Last month, Accenture and Generali Employee Benefits announced a first-of-its-kind blockchain solution for the employee benefits industry that allows participants in the reinsurance process for captive or pooling services to access the same data and reduces processing errors through smart contracts and automated reconciliation. In the announcement, Sergio Di Caro, GEB’s Chief Executive Officer, noted that, “This prototype represents a step forward for the GEB and for the insurance industry. The use of blockchain technology allow for a truly connected ecosystem and a seamless partnership between clients, advisers, local insurers and Generali.” We may see more of the integration of blockchain in the insurance industry in the near future.

Accounting is another area in which blockchain can improve services because of the relevance of the technology. According to the ICAEW, “Blockchain has the potential to enhance the accounting profession by reducing the costs of maintaining and reconciling ledgers, and providing absolute certainty over the ownership and history of assets.” With tedious bookkeeping out of the way, accounting professionals can focus on planning and the clients’ needs without having to worry about accuracy, transparency or availability of resources.

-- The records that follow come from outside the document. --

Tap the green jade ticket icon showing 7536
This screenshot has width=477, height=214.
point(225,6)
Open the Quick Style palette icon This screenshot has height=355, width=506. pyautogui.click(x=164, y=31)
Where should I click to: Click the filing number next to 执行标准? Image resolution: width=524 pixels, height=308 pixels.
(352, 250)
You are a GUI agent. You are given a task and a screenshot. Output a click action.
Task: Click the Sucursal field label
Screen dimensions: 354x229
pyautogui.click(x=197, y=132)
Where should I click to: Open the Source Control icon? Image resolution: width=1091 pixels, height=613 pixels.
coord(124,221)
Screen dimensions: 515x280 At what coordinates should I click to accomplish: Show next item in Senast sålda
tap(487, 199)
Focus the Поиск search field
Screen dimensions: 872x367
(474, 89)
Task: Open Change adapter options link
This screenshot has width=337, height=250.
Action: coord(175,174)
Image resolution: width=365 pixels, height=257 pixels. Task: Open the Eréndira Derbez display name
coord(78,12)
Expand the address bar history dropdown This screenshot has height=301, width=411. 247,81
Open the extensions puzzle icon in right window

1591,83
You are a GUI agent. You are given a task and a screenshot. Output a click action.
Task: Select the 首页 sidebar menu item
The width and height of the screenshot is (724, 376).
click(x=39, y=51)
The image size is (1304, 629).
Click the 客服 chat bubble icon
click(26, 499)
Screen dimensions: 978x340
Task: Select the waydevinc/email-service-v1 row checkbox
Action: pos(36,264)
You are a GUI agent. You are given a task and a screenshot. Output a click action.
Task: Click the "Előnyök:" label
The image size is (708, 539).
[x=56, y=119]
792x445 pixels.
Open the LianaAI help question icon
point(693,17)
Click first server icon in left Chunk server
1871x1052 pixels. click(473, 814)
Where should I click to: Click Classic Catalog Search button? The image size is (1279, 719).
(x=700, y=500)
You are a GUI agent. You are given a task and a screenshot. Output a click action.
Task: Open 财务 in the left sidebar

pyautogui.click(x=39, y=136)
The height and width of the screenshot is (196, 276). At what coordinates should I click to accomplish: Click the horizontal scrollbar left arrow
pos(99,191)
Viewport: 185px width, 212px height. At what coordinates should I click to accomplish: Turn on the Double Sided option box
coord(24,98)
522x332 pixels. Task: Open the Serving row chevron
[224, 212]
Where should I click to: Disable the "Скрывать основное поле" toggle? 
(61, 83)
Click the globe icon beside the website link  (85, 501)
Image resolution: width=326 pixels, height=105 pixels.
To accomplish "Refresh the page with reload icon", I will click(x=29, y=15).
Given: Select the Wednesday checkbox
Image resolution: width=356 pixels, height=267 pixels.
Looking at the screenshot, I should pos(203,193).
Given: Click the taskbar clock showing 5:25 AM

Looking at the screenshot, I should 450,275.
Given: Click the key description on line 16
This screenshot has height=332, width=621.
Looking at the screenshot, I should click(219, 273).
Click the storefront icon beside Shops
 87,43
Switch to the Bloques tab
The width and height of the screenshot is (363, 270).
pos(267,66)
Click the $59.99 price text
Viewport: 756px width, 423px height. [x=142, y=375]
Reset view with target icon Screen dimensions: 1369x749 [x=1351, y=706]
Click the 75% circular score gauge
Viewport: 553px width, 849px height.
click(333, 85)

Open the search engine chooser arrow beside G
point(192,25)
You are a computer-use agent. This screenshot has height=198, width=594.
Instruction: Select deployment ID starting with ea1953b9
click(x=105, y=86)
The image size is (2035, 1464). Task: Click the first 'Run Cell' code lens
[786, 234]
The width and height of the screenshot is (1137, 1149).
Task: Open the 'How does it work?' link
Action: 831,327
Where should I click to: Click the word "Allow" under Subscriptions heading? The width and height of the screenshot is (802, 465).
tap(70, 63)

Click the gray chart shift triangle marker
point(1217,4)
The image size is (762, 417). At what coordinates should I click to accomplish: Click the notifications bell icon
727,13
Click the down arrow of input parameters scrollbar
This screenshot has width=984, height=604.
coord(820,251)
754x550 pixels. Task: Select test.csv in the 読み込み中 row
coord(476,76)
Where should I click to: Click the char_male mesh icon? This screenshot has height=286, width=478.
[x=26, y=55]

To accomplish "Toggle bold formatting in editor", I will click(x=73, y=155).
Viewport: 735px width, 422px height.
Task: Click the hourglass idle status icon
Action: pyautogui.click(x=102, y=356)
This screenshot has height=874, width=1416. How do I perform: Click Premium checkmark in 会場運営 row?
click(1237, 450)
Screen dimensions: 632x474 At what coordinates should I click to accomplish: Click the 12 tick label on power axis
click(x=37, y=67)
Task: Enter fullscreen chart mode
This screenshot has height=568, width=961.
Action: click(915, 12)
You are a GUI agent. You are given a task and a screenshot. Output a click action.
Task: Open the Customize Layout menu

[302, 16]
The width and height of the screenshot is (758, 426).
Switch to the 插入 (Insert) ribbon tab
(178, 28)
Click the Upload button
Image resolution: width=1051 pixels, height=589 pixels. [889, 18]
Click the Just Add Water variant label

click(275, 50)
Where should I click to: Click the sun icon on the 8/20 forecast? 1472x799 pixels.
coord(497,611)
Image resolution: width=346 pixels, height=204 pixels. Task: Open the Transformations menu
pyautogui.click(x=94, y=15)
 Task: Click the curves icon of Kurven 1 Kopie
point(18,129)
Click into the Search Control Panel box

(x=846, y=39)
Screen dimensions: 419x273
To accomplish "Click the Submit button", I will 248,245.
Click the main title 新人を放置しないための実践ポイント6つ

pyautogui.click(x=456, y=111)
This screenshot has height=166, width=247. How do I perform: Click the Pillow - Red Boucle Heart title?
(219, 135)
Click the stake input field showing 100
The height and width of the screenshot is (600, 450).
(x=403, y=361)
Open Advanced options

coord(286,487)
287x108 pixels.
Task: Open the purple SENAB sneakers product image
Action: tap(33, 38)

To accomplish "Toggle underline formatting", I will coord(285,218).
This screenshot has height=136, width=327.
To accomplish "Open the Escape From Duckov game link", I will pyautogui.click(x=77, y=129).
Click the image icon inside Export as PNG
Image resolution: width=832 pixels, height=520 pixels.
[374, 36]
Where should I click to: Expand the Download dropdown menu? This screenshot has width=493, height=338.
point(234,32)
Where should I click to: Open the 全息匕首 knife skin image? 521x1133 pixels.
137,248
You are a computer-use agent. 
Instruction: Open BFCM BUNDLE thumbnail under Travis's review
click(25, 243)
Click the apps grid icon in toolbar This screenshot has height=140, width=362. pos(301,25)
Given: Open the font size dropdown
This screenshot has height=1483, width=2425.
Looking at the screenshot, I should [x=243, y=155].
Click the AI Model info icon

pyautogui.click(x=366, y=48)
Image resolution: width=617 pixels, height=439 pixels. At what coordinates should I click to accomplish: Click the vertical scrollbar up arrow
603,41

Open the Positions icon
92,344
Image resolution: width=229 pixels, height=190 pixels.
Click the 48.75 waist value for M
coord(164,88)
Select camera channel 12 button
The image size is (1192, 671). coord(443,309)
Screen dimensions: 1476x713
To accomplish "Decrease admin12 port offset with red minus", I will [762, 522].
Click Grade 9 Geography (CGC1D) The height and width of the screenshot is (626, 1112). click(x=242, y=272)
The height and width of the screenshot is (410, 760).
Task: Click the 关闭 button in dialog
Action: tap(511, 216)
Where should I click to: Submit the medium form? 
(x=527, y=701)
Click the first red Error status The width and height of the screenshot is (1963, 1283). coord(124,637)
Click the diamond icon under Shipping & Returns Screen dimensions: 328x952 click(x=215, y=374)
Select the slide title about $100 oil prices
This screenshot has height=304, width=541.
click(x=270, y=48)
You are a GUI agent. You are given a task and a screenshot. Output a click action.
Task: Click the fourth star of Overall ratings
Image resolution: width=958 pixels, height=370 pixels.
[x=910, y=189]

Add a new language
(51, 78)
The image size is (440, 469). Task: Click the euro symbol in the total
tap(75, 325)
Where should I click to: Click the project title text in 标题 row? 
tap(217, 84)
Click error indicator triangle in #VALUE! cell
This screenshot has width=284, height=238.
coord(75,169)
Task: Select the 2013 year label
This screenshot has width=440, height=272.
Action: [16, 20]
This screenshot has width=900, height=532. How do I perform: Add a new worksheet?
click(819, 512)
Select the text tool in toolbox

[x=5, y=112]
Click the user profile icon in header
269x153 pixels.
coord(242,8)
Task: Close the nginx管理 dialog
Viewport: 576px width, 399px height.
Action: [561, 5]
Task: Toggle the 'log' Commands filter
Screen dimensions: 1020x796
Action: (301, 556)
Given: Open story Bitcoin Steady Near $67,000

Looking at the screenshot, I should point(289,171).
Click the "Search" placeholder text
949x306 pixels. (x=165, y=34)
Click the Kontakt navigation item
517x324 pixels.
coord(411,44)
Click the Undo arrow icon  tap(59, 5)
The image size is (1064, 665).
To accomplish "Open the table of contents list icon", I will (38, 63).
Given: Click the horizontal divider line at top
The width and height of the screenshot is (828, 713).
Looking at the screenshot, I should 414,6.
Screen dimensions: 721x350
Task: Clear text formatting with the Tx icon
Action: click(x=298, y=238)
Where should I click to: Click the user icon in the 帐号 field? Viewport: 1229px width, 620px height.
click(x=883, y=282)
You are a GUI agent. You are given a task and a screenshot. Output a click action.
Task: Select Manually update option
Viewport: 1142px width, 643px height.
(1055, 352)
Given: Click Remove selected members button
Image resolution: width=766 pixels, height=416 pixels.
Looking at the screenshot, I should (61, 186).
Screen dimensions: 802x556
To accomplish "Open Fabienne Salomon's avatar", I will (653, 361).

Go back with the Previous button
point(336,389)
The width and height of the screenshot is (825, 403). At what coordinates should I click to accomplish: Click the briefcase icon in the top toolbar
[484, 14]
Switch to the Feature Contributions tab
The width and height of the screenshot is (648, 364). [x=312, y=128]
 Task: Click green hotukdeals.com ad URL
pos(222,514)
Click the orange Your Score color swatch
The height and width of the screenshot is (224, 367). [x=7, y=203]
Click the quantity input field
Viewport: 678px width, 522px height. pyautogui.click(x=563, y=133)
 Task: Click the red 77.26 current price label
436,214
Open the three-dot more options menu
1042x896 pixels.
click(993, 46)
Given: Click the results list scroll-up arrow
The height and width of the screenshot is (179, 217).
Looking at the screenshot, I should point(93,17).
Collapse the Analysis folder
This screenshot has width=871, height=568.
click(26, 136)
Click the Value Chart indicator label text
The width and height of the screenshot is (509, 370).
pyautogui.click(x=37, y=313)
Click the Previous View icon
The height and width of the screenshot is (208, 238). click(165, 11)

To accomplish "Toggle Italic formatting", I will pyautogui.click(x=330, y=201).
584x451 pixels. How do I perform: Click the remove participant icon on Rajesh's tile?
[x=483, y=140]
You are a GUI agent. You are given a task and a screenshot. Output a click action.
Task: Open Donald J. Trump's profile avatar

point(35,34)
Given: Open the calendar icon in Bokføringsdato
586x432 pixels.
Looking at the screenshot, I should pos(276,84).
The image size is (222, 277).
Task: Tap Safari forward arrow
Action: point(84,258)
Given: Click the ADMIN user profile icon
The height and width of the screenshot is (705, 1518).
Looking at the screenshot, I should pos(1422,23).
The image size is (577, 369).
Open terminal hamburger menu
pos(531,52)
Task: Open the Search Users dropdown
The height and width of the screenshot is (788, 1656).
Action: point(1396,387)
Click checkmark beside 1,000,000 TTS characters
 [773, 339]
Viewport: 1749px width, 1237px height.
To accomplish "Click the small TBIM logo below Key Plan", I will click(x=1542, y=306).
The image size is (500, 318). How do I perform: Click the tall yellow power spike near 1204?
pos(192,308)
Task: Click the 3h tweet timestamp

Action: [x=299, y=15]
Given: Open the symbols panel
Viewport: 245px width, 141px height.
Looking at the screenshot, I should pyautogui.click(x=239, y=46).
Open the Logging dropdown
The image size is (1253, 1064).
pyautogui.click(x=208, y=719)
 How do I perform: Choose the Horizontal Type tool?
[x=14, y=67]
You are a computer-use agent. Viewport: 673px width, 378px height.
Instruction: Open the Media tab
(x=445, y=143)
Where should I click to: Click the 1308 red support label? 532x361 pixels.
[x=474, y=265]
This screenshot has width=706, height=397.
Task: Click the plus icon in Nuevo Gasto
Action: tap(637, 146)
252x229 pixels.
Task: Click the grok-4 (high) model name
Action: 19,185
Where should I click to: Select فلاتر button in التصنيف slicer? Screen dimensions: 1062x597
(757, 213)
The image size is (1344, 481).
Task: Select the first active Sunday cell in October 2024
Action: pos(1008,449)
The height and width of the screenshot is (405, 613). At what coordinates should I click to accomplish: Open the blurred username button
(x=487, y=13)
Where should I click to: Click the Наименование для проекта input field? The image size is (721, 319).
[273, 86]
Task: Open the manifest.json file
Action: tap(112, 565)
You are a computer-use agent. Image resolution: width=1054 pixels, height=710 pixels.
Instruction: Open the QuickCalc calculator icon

Blockchain is so important to the accounting community that organizations like the Accounting Blockchain Coalition (ABC) have been created to educate other businesses and organizations on accounting matters relevant to digital assets and distributed ledger technology (including blockchain).

Blockchain is still relatively new. The Balance states, “At this point, the technology is probably ahead of regulations, and it’s not always clear what to expect in terms of protection, privacy, potential risks and dispute resolution.” Be sure to do your research before diving head-first into this type of technology in any industry.